I want to follow-up my original post.

Sure enough -- the doomsday author of the #16 "Vanishing things" is, and apparently has been, only a Technician-class licensee since at least 2002, per QRZ.com.

It's no wonder that many Techs, after hitting the wall of the capabilities of their stations, feel that there is nothing to retain their interest.

Ahhh! Enter HF and its worldwide DX, Contesting, and QRP magic, and the picture changes to one of brightness and never-ending fun on the bands, even in the sunspot minimum!

One thing is certain and that is that ham radio needs a media makeover. Since 9/11, many of the "official" emergency organizations are bypassing the hams and their particular skill set learned prior to 9/11. That is a hard pill to swallow for some old-timers, I am sure.

Still, after nearly 50 years of non-stop enjoyment of this most excellent of all hobbies, the thrill is still there for me, for you, and for many, many others who eagerly adapt to the new technology and the new times ham radio lives in.
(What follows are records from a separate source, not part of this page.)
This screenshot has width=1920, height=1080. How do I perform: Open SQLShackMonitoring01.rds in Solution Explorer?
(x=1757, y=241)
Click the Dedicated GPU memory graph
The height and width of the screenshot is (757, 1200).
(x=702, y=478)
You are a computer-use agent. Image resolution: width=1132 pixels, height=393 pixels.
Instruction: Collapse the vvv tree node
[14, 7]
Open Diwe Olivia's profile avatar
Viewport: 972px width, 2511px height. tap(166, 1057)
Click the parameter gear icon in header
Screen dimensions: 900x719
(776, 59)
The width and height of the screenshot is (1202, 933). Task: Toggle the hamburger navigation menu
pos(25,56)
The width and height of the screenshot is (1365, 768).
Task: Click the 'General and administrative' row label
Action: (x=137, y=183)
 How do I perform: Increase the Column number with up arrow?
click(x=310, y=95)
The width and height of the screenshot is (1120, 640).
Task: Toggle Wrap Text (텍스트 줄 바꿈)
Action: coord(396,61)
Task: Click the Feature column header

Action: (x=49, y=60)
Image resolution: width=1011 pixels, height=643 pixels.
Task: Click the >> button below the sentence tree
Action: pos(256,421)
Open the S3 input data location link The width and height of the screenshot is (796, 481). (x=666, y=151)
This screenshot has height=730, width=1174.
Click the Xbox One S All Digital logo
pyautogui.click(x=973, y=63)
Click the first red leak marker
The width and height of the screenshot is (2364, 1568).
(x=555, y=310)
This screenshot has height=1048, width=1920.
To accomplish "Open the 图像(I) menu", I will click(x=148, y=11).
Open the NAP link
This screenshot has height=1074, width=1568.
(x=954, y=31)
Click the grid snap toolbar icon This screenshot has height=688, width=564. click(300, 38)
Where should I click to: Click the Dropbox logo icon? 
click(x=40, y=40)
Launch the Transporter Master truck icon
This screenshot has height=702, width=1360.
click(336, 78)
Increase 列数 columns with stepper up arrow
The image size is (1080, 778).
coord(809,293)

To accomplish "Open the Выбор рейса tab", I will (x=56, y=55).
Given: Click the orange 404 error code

I feel sorry for people who find themselves seemingly cut off from what is wonderful and better for their own self-worth, waiting just around the seemingly darkest of corners.

No, I am not the Dr. Phil of ham radio. Hi!

73,
Wayne C. Long, K9YNF
www.LongShortStories.com

Anonymous said...

de KR4RO
Ham radio has been dying since I was first licensed in 1988, and that was long before the widespread use of the internet. I think it's significant that the writer of the article has had so little to do with Ham Radio. (356 lookups on QRZ? That is not an active ham!) Oh, well... Ham Radio will be dead when they pry my bencher from my cold dead hands!

Anonymous said...

John, it's been dying since I got licensed, 25 years before you! Seems like it would have vanished by now, doesn't it?

Everything changes. Change is inevitable. Some change is bad. Some is exciting and beautiful. I honestly believe the best years of our hobby lie ahead of us, and I plan on being a part of them.

Don N4KC
www.n4kc.com
www.donkeith.com

John Krupsky said...

Another counterpoint to the "Vanishing #16" article is this one about the rejuvenation of ham radio:
http://electronicdesign.com/Articles/Index.cfm?AD=1&ArticleID=19467&bypass=1

John WA5MLF

Anonymous said...

Good article, John. Thank you for posting.